Researchers have discovered how tetrahydrocannabinol (THC), the main psychoactive compound in Cannabis sativa, along with 10 of its analogues, binds to a brain receptor that influences sleep, appetite and mood. A researcher says that understanding THC will enable the pharmaceutical industry to design medicines that replicate the effects of THC but without side-effects.
THC is the compound in cannabis causing its unique psychoactive effects, influencing sleep, appetite and mood. The pharmaceutical industry is keenly interested in understanding how THC functions and exploring whether it can be modified to achieve more potent or targeted effects – without side-effects.
Researchers developed this understanding in a new study determining the interactions between THC and 10 structurally similar THC analogues and the cannabinoid 1 (CB1) receptor in the brain to which THC binds. This revealed the factors determining how potent THC and its analogues are, how effective they are and the mechanisms by which they work.
This provides pharmaceutical companies valuable insight into designing THC-like medicines that achieve the desired effects more precisely.
The research has been published in Nature Communications.
“THC is the focal point, and understanding its structure is key to designing better medicines with similar effects. This study highlights how the structure of THC and its analogues influence their effects,” explains a researcher behind the study, David Gloriam, Professor, Department of Drug Design and Pharmacology, University of Copenhagen, Denmark.
The research was carried out in collaboration with researchers from the University of Nottingham, United Kingdom, Aarhus University, Denmark and Northeastern University, Boston, United States.
Computer simulation of binding affinity
Researchers can compare molecular structures and their effects in various ways. One experimental method involves incrementally changing the molecular structure, such as adding a moiety, and then observing how this affects cells or laboratory animals.
There are also more rapid ways to achieve this. David Gloriam and colleagues use very advanced computer models to simulate minor changes in the structure of THC analogues and observe how they affect binding to the CB1 receptor.
Researchers can use structural models that display each atom in the ligands and the receptor, similar to observing how a key fits into a lock.
However, David Gloriam and colleagues advanced this approach by using dynamic models, enabling them to study both ligands and receptors as they dynamically interact and change conformation during molecular simulations.
“This approach deepens the insight into the interactions between molecules and their receptors. We simulated the binding process for 1,000 nanoseconds, which is similar to observing and capturing the interaction between molecules and their receptors through a high-speed camera. Although this method requires extensive simulation, it also generates myriad data for analysis,” he says.
Facilitating the design of medicines
The researchers carried out simulations to correlate the structures of THC and its 10 analogues to parameters such as potency, effectiveness and off-rate – the rate at which they release their bonds. All three are crucial in determining the efficacy of an active pharmaceutical ingredient.

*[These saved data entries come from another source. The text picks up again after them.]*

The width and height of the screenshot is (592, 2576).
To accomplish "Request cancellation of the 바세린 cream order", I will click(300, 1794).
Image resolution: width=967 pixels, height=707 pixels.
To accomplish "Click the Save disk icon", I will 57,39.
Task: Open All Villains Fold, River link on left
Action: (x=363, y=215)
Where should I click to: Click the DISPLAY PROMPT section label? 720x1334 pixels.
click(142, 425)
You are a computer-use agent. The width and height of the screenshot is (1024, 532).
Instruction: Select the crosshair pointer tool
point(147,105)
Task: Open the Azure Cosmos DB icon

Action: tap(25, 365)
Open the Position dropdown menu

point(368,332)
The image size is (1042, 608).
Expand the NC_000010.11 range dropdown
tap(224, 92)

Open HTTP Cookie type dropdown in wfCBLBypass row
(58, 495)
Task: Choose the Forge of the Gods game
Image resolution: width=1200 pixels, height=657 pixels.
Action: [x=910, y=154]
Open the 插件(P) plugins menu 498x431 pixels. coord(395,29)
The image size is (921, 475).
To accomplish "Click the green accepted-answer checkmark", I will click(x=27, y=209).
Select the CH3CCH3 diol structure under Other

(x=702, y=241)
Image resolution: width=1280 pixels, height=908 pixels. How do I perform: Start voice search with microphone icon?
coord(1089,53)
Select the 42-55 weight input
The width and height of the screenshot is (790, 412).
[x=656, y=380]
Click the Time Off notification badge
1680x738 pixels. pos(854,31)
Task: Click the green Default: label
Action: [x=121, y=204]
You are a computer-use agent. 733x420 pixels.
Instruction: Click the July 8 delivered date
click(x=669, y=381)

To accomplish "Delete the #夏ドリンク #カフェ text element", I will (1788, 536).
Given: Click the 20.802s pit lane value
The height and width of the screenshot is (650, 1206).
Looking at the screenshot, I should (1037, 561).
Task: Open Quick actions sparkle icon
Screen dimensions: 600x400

David Gloriam explains that based on molecular insight from THC and its 10 analogues, developers can design medicines with precise structures to achieve the desired potency, efficacy and off-rate.
The researchers can identify specific types of molecular moiety and how they affect the bond between molecules and receptors, determining how these change the medicine’s binding affinity and efficacy.
“Traditional methods can determine the interaction between molecules and receptors but do not provide information about the dynamics. Our approach enables us to observe how the interaction is transient, with the bond constantly shifting between being present and absent,” notes David Gloriam.
Most accurate assessment of THC analogues
In addition to simulating the interactions between THC and its 10 analogues with the CB1 receptor, the researchers achieved the most precise determination so far of the molecular structure of the THC analogue HU210 when it binds to CB1.
The researchers accomplished this by using cryogenic electron microscopy (cryo-EM), which freezes molecules to minus 200°C and maps their structure with an electron microscope. Cryo-EM enables researchers to determine the precise positions of all atoms within a molecule.
According to David Gloriam, the detailed structure of HU210 is especially interesting because it is frequently used in research.
These new discoveries will enable researchers and pharmaceutical companies to more easily understand the interactions between THC or a THC ligand and the CB1 receptor and how to modulate these interactions to change the effects.
“Building a house requires an architectural blueprint. The same principle applies in designing medicine: a blueprint is required. Structural biology provides this and tells how to design a medicine to achieve a specific effect. Our study contributes to creating these blueprints,” concludes David Gloriam.